Provided records:
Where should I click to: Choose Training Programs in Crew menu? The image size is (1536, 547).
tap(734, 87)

...

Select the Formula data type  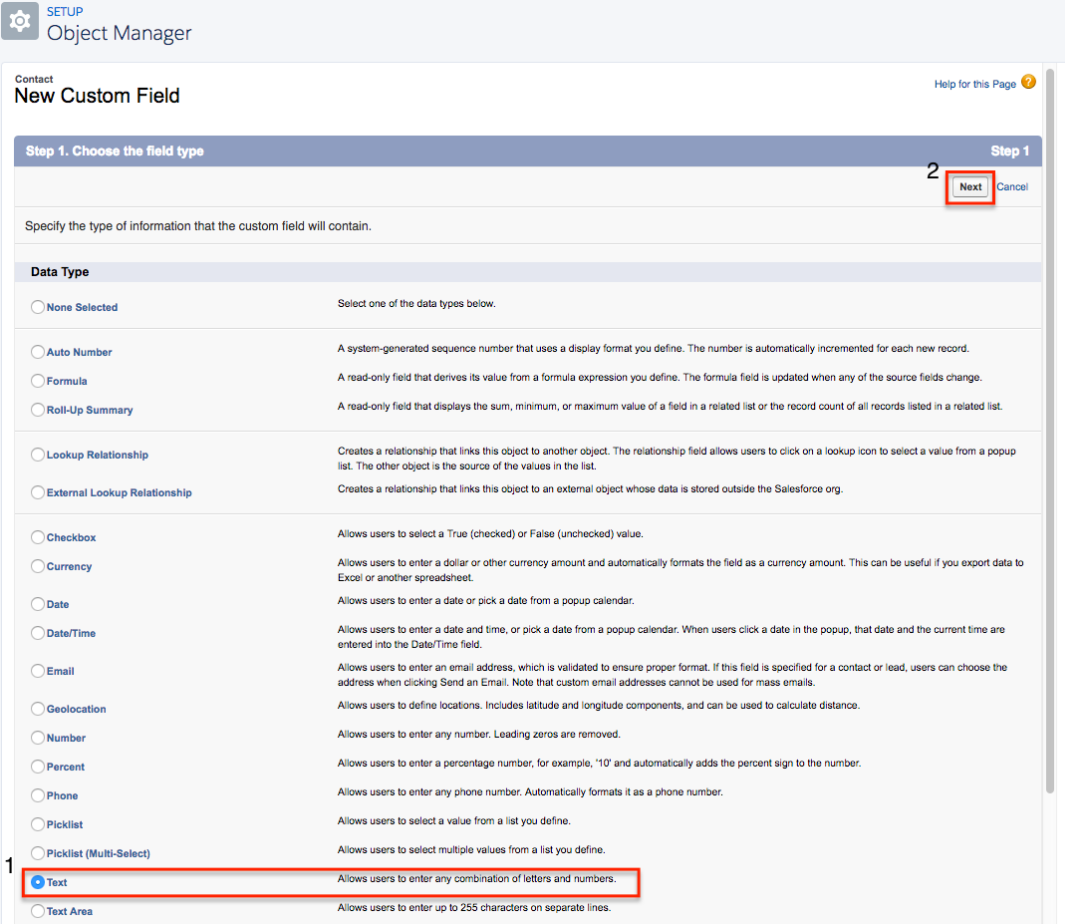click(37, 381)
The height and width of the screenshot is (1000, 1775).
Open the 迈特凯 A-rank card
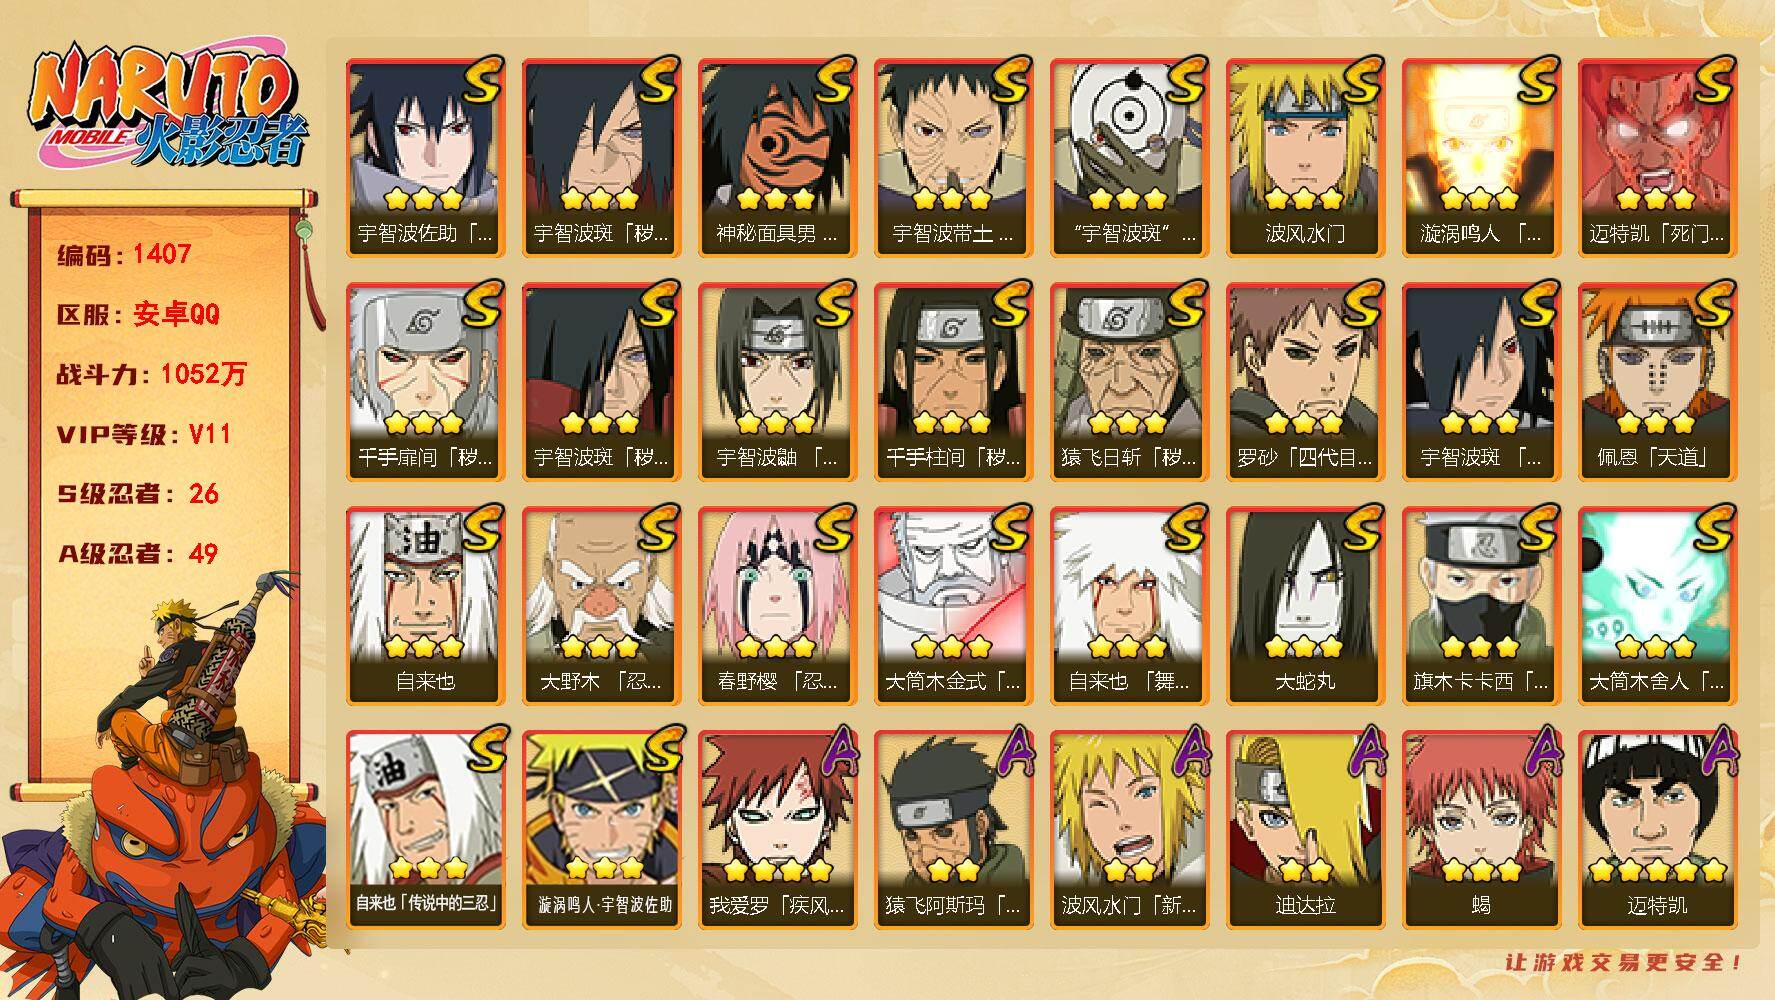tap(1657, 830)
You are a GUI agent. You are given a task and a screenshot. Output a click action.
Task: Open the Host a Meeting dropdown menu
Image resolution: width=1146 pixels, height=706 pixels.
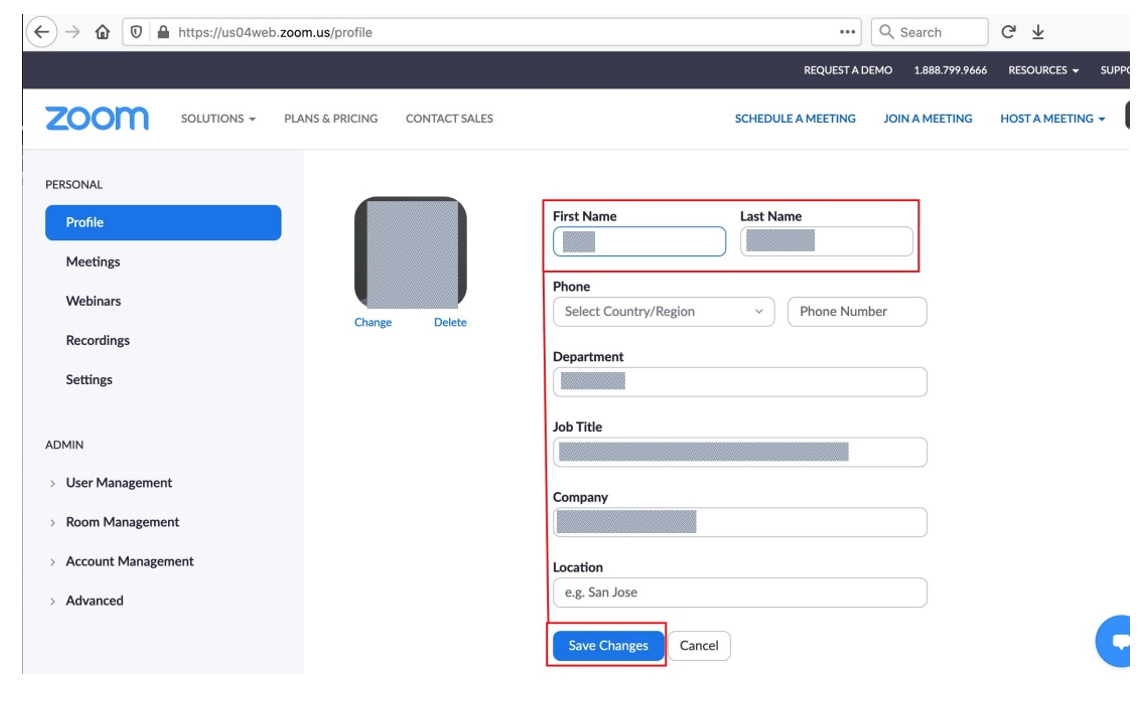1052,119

---

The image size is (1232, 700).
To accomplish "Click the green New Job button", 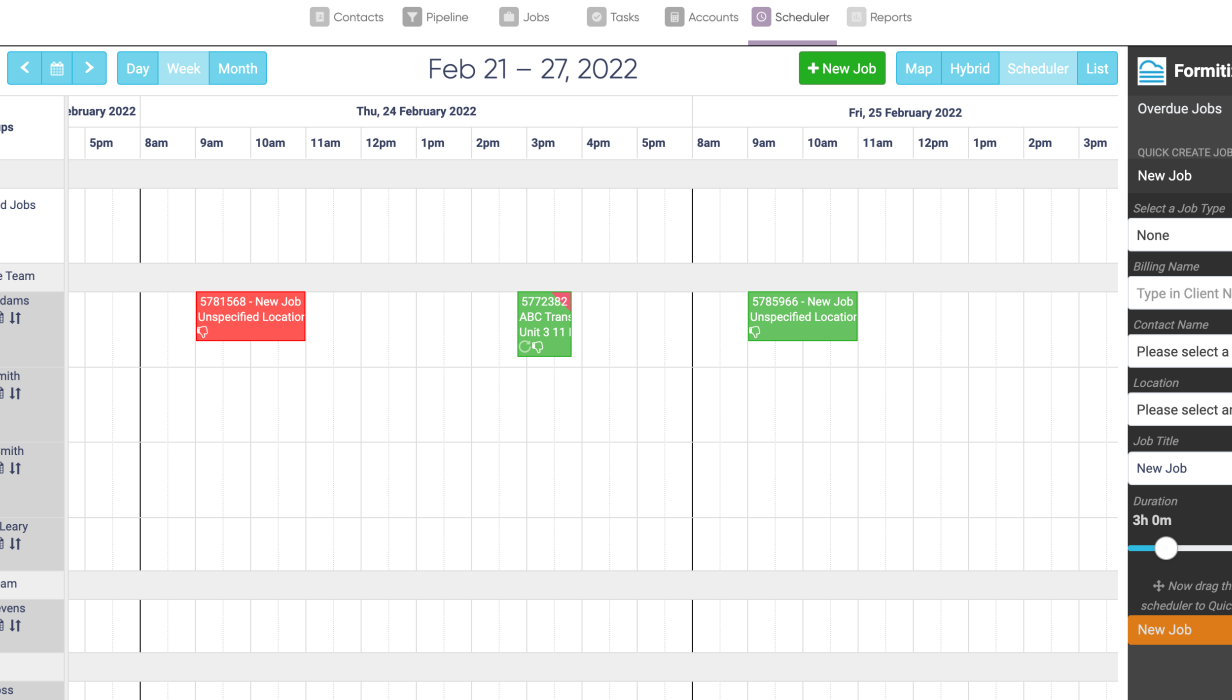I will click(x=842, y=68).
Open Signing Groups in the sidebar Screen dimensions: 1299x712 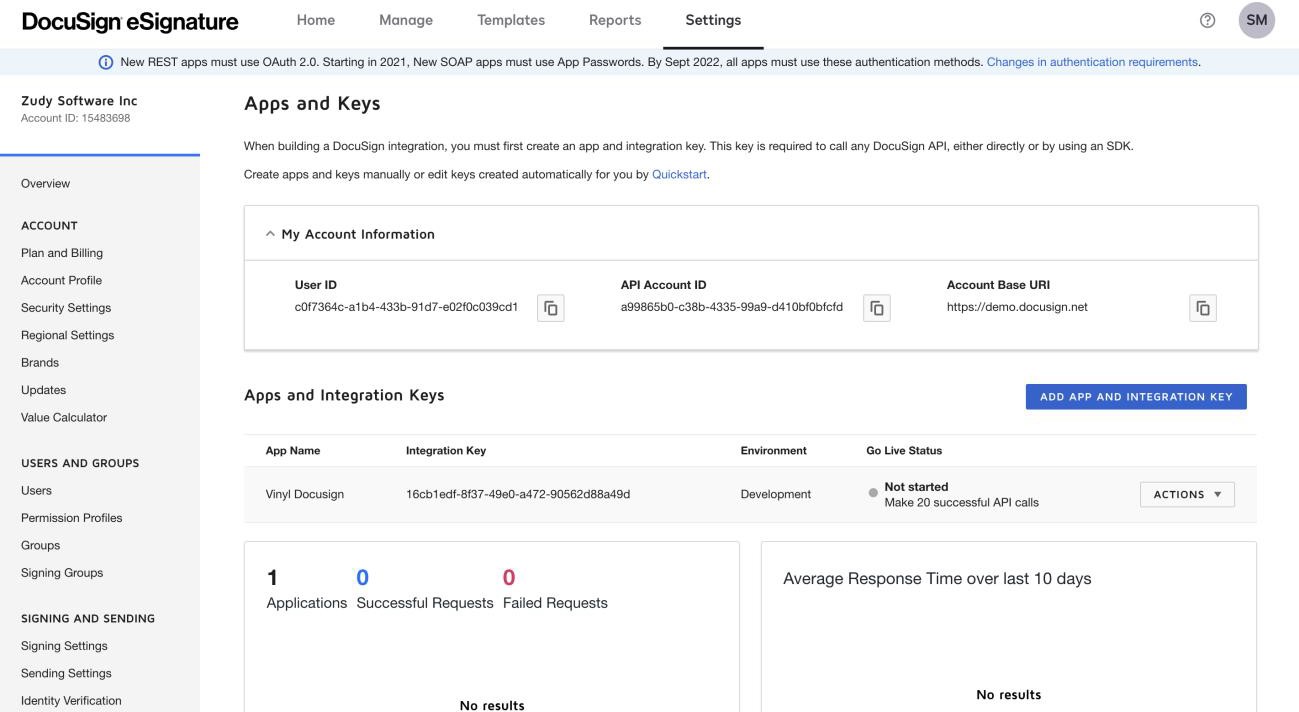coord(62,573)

What this task involves: Across the whole listing above, state how many lines contain "screenshot". Only the number is wanted.

Problem solution: 2